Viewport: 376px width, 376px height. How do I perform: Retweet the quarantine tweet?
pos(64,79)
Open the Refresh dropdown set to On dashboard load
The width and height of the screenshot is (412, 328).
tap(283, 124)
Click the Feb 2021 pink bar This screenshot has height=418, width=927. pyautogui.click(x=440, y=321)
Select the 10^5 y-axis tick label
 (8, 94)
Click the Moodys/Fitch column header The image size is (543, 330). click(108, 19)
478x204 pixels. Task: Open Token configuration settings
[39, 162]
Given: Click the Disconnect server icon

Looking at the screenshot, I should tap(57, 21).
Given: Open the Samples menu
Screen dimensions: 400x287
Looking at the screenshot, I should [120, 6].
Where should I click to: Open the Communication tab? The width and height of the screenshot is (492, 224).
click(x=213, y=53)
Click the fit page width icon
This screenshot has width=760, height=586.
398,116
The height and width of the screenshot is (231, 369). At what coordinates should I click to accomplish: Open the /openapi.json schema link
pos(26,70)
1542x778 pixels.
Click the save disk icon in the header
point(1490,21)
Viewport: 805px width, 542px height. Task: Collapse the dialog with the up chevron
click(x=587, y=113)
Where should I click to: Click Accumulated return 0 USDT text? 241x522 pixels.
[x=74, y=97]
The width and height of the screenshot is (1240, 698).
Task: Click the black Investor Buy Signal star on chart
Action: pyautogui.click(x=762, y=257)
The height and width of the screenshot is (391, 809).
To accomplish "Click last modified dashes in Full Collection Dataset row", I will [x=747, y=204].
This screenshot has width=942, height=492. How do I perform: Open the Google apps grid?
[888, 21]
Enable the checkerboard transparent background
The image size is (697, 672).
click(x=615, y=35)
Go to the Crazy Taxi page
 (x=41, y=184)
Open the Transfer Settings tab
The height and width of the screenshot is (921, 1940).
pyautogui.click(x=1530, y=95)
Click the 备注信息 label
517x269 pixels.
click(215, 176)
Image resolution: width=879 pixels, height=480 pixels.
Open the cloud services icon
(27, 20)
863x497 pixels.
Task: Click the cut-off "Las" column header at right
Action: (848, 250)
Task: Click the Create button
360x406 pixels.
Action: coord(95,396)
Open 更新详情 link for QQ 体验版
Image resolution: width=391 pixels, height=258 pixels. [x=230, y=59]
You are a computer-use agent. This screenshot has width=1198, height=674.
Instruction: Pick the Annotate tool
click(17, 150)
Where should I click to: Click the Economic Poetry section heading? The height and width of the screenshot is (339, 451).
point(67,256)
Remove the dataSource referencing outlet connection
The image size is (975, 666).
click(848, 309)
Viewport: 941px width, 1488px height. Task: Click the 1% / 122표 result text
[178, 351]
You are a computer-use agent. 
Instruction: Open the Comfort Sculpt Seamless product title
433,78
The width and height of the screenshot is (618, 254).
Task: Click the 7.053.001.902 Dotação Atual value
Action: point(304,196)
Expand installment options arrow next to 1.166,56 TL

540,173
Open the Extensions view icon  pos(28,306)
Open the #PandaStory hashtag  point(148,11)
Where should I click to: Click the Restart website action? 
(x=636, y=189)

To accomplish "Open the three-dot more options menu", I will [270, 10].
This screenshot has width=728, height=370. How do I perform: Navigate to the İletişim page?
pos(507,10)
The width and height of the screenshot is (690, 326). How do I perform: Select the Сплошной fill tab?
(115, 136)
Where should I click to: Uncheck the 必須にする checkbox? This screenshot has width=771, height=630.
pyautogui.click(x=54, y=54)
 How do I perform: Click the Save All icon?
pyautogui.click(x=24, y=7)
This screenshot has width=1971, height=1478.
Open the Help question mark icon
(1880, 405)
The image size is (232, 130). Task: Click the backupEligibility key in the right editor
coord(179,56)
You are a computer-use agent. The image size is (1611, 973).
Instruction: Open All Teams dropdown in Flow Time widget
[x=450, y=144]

* **GOAL**
Copy out the lines word for word, from the first one through the line that contains "click(x=213, y=53)", including both ends.

* **TASK RESULT**
Viewport: 376px width, 376px height. How do I perform: Retweet the quarantine tweet?
pos(64,79)
Open the Refresh dropdown set to On dashboard load
The width and height of the screenshot is (412, 328).
tap(283, 124)
Click the Feb 2021 pink bar This screenshot has height=418, width=927. pyautogui.click(x=440, y=321)
Select the 10^5 y-axis tick label
 (8, 94)
Click the Moodys/Fitch column header The image size is (543, 330). click(108, 19)
478x204 pixels. Task: Open Token configuration settings
[39, 162]
Given: Click the Disconnect server icon

Looking at the screenshot, I should tap(57, 21).
Given: Open the Samples menu
Screen dimensions: 400x287
Looking at the screenshot, I should [120, 6].
Where should I click to: Open the Communication tab? The width and height of the screenshot is (492, 224).
click(x=213, y=53)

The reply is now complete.